# What the task requires
All of the records should be given again verbatim.

# Data supplied
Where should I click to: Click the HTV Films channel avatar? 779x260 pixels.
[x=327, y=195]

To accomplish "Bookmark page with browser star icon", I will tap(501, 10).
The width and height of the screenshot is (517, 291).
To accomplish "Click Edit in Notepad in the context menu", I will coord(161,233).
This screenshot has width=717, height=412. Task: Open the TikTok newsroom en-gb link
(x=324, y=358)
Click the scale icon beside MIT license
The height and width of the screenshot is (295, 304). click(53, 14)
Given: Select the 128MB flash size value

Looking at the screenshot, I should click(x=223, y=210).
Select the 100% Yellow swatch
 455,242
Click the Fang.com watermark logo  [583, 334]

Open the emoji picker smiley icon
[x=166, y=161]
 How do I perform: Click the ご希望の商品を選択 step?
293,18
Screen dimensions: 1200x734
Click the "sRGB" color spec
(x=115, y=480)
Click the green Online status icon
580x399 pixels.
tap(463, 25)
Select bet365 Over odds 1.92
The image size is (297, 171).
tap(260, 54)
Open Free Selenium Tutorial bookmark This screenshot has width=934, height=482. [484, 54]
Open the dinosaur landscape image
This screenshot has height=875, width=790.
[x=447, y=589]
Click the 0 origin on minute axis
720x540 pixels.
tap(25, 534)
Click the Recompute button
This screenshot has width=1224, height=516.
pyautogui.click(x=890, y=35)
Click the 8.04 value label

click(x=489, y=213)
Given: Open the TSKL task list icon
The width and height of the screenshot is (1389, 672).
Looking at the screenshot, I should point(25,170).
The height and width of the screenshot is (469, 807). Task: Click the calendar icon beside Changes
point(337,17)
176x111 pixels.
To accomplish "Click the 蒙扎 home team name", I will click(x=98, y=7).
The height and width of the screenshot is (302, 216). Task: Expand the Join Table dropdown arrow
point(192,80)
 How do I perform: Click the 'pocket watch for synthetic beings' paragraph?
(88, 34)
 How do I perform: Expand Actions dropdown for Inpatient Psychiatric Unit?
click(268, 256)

# Answer below
Where should I click to: Click the HTV Films channel avatar? 779x260 pixels.
[x=327, y=195]

To accomplish "Bookmark page with browser star icon", I will tap(501, 10).
The width and height of the screenshot is (517, 291).
To accomplish "Click Edit in Notepad in the context menu", I will coord(161,233).
This screenshot has width=717, height=412. Task: Open the TikTok newsroom en-gb link
(x=324, y=358)
Click the scale icon beside MIT license
The height and width of the screenshot is (295, 304). click(53, 14)
Given: Select the 128MB flash size value

Looking at the screenshot, I should click(x=223, y=210).
Select the 100% Yellow swatch
 455,242
Click the Fang.com watermark logo  [583, 334]

Open the emoji picker smiley icon
[x=166, y=161]
 How do I perform: Click the ご希望の商品を選択 step?
293,18
Screen dimensions: 1200x734
Click the "sRGB" color spec
(x=115, y=480)
Click the green Online status icon
580x399 pixels.
tap(463, 25)
Select bet365 Over odds 1.92
The image size is (297, 171).
tap(260, 54)
Open Free Selenium Tutorial bookmark This screenshot has width=934, height=482. [484, 54]
Open the dinosaur landscape image
This screenshot has height=875, width=790.
[x=447, y=589]
Click the 0 origin on minute axis
720x540 pixels.
tap(25, 534)
Click the Recompute button
This screenshot has width=1224, height=516.
pyautogui.click(x=890, y=35)
Click the 8.04 value label

click(x=489, y=213)
Given: Open the TSKL task list icon
The width and height of the screenshot is (1389, 672).
Looking at the screenshot, I should point(25,170).
The height and width of the screenshot is (469, 807). Task: Click the calendar icon beside Changes
point(337,17)
176x111 pixels.
To accomplish "Click the 蒙扎 home team name", I will click(x=98, y=7).
The height and width of the screenshot is (302, 216). Task: Expand the Join Table dropdown arrow
point(192,80)
 How do I perform: Click the 'pocket watch for synthetic beings' paragraph?
(88, 34)
 How do I perform: Expand Actions dropdown for Inpatient Psychiatric Unit?
click(268, 256)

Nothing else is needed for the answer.